§ YOUR INSTRUCTIONS
Reproduce every one of the records below word for word, leaving out the pictures.

§ LISTED RECORDS
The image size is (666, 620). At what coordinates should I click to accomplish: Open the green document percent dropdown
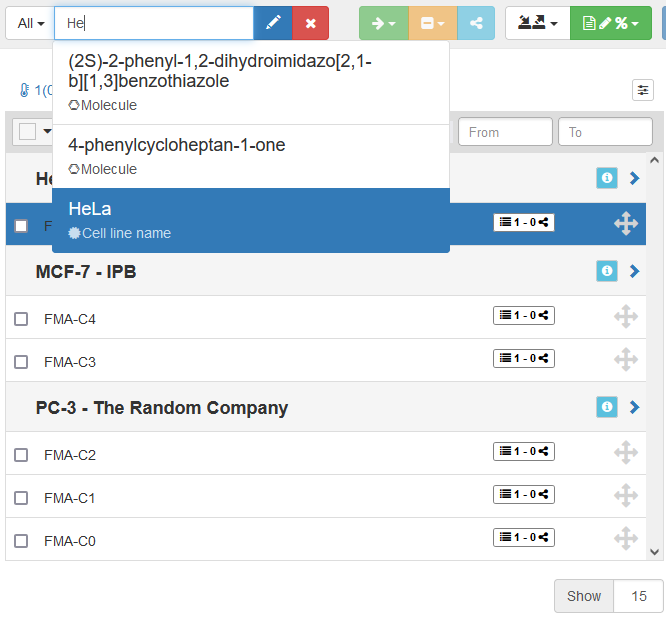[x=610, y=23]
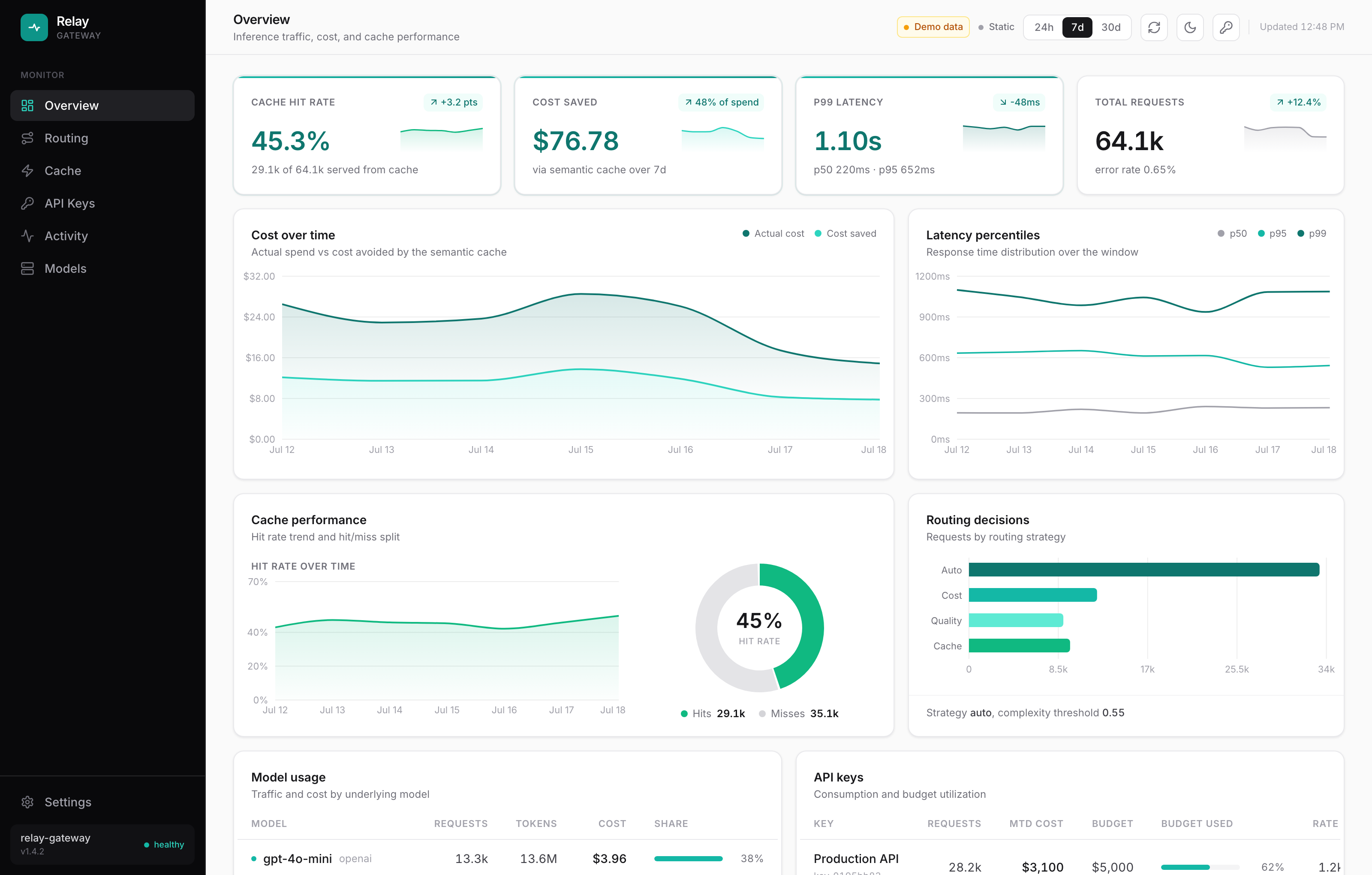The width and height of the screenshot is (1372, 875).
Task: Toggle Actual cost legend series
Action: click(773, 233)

§ TASK RESPONSE
The image size is (666, 620). At what coordinates should I click to accomplish: Open the green document percent dropdown
[x=610, y=23]
The width and height of the screenshot is (1372, 875).
Task: Toggle Actual cost legend series
Action: click(773, 233)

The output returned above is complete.